Leitsatz (amtlich)
1. Lehnt der Steuerpflichtige es ab, dem FG nähere Einzelheiten über den Geschäftsverkehr mit seinen angeblich ausländischen Lieferanten mitzuteilen, und wird es dem FG deshalb unmöglich, den Sachverhalt auf einfache Weise zu erforschen, so enthebt das Verhalten des Steuerpflichtigen das FG der Verpflichtung, weiter entfernt liegende Beweise zu erheben, wenn von vornherein Zweifel bestehen, ob der Sachverhalt auf diese Weise aufgeklärt werden kann.
2. Nach § 76 Abs.1 Satz 2 FGO sind Auskünfte jeweils von dem Beteiligten zu verlangen, der über die erforderlichen Kenntnisse verfügt bzw. in dessen Sphäre die Informationsbeschaffung liegt.

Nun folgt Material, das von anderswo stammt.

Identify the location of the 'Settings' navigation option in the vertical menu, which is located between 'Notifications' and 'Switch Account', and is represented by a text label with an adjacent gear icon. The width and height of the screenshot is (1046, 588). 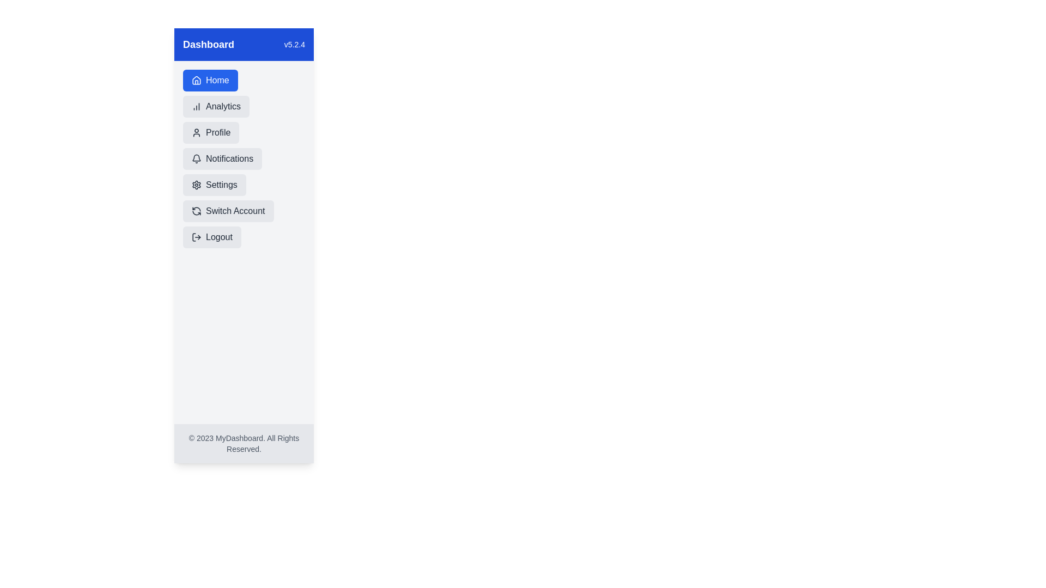
(221, 184).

3. Die bloße Möglichkeit einer im Inland für den Empfänger nicht bestehenden Steuerpflicht reicht allein nicht aus, um von der Rechtsfolge des § 160 AO 1977 abzusehen.
Normenkette
FGO § 76 Abs. 1 Sätze 2-4, § 96 Abs. 1 S. 1; AO 1977 § 90 Abs. 2, § 159 Abs. 1, §§ 160, 162
Tatbestand
I. Der Kläger und Revisionskläger (Kläger) betrieb in den Streitjahren 1967 bis 1969 einen Großhandel. Zu den Abnehmern des Klägers gehörte die Einzelfirma K.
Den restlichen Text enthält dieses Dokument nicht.